§ STATED TASK
Convert the rows below into a JSON list of strings, with one string per line and blank lines omitted.

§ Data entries
———

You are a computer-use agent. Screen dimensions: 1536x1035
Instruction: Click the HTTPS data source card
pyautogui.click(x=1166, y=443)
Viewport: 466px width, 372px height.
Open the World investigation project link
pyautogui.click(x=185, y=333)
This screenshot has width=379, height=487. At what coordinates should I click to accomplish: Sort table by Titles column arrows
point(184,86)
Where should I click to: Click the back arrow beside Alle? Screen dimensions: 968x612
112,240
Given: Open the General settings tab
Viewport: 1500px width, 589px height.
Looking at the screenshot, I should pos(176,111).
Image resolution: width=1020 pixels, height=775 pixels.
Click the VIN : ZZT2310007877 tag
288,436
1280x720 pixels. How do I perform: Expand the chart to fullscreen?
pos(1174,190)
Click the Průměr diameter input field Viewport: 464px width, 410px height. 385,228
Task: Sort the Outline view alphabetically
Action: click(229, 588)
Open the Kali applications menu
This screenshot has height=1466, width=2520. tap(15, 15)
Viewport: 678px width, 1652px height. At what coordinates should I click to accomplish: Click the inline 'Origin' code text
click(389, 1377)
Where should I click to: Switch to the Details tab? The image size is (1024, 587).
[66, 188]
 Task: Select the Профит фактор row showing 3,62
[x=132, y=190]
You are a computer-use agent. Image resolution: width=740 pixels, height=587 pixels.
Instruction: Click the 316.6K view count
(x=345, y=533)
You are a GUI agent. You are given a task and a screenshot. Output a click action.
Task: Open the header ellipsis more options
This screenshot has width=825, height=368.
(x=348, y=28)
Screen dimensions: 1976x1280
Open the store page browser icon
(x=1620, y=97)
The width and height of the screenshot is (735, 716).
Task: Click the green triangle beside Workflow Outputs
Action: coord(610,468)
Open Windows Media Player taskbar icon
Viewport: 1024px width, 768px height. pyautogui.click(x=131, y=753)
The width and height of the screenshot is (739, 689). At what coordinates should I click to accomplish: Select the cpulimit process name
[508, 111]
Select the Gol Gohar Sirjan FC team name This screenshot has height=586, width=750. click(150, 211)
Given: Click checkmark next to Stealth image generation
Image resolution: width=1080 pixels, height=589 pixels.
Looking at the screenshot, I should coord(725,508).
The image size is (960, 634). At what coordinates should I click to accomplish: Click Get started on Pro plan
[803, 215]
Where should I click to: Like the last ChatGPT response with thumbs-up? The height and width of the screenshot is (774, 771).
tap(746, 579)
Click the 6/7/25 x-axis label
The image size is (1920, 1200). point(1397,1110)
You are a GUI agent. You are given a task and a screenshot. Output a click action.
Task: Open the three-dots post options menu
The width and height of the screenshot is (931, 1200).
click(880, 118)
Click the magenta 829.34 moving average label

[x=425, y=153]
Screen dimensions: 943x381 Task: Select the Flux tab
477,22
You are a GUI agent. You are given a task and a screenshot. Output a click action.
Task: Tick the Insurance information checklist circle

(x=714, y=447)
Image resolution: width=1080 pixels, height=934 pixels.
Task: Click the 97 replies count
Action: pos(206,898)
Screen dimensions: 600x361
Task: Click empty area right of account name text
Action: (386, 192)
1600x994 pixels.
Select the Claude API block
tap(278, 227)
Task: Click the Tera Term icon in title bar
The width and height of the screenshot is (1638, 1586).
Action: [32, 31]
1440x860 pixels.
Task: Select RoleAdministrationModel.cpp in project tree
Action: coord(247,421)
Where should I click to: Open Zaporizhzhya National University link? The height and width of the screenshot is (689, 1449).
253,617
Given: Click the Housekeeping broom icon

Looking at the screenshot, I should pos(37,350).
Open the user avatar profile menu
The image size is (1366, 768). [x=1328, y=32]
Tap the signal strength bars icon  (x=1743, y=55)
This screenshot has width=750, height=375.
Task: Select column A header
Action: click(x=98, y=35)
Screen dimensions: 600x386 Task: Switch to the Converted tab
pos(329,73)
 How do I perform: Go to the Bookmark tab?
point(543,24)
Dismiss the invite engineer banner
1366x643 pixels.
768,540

———

§ REPLY
[
  "You are a computer-use agent. Screen dimensions: 1536x1035",
  "Instruction: Click the HTTPS data source card",
  "pyautogui.click(x=1166, y=443)",
  "Viewport: 466px width, 372px height.",
  "Open the World investigation project link",
  "pyautogui.click(x=185, y=333)",
  "This screenshot has width=379, height=487. At what coordinates should I click to accomplish: Sort table by Titles column arrows",
  "point(184,86)",
  "Where should I click to: Click the back arrow beside Alle? Screen dimensions: 968x612",
  "112,240",
  "Given: Open the General settings tab",
  "Viewport: 1500px width, 589px height.",
  "Looking at the screenshot, I should pos(176,111).",
  "Image resolution: width=1020 pixels, height=775 pixels.",
  "Click the VIN : ZZT2310007877 tag",
  "288,436",
  "1280x720 pixels. How do I perform: Expand the chart to fullscreen?",
  "pos(1174,190)",
  "Click the Průměr diameter input field Viewport: 464px width, 410px height. 385,228",
  "Task: Sort the Outline view alphabetically",
  "Action: click(229, 588)",
  "Open the Kali applications menu",
  "This screenshot has height=1466, width=2520. tap(15, 15)",
  "Viewport: 678px width, 1652px height. At what coordinates should I click to accomplish: Click the inline 'Origin' code text",
  "click(389, 1377)",
  "Where should I click to: Switch to the Details tab? The image size is (1024, 587).",
  "[66, 188]",
  " Task: Select the Профит фактор row showing 3,62",
  "[x=132, y=190]",
  "You are a computer-use agent. Image resolution: width=740 pixels, height=587 pixels.",
  "Instruction: Click the 316.6K view count",
  "(x=345, y=533)",
  "You are a GUI agent. You are given a task and a screenshot. Output a click action.",
  "Task: Open the header ellipsis more options",
  "This screenshot has width=825, height=368.",
  "(x=348, y=28)",
  "Screen dimensions: 1976x1280",
  "Open the store page browser icon",
  "(x=1620, y=97)",
  "The width and height of the screenshot is (735, 716).",
  "Task: Click the green triangle beside Workflow Outputs",
  "Action: coord(610,468)",
  "Open Windows Media Player taskbar icon",
  "Viewport: 1024px width, 768px height. pyautogui.click(x=131, y=753)",
  "The width and height of the screenshot is (739, 689). At what coordinates should I click to accomplish: Select the cpulimit process name",
  "[508, 111]",
  "Select the Gol Gohar Sirjan FC team name This screenshot has height=586, width=750. click(150, 211)",
  "Given: Click checkmark next to Stealth image generation",
  "Image resolution: width=1080 pixels, height=589 pixels.",
  "Looking at the screenshot, I should coord(725,508).",
  "The image size is (960, 634). At what coordinates should I click to accomplish: Click Get started on Pro plan",
  "[803, 215]",
  "Where should I click to: Like the last ChatGPT response with thumbs-up? The height and width of the screenshot is (774, 771).",
  "tap(746, 579)",
  "Click the 6/7/25 x-axis label",
  "The image size is (1920, 1200). point(1397,1110)",
  "You are a GUI agent. You are given a task and a screenshot. Output a click action.",
  "Task: Open the three-dots post options menu",
  "The width and height of the screenshot is (931, 1200).",
  "click(880, 118)",
  "Click the magenta 829.34 moving average label",
  "[x=425, y=153]",
  "Screen dimensions: 943x381 Task: Select the Flux tab",
  "477,22",
  "You are a GUI agent. You are given a task and a screenshot. Output a click action.",
  "Task: Tick the Insurance information checklist circle",
  "(x=714, y=447)",
  "Image resolution: width=1080 pixels, height=934 pixels.",
  "Task: Click the 97 replies count",
  "Action: pos(206,898)",
  "Screen dimensions: 600x361",
  "Task: Click empty area right of account name text",
  "Action: (386, 192)",
  "1600x994 pixels.",
  "Select the Claude API block",
  "tap(278, 227)",
  "Task: Click the Tera Term icon in title bar",
  "The width and height of the screenshot is (1638, 1586).",
  "Action: [32, 31]",
  "1440x860 pixels.",
  "Task: Select RoleAdministrationModel.cpp in project tree",
  "Action: coord(247,421)",
  "Where should I click to: Open Zaporizhzhya National University link? The height and width of the screenshot is (689, 1449).",
  "253,617",
  "Given: Click the Housekeeping broom icon",
  "Looking at the screenshot, I should pos(37,350).",
  "Open the user avatar profile menu",
  "The image size is (1366, 768). [x=1328, y=32]",
  "Tap the signal strength bars icon  (x=1743, y=55)",
  "This screenshot has width=750, height=375.",
  "Task: Select column A header",
  "Action: click(x=98, y=35)",
  "Screen dimensions: 600x386 Task: Switch to the Converted tab",
  "pos(329,73)",
  " How do I perform: Go to the Bookmark tab?",
  "point(543,24)",
  "Dismiss the invite engineer banner",
  "1366x643 pixels.",
  "768,540"
]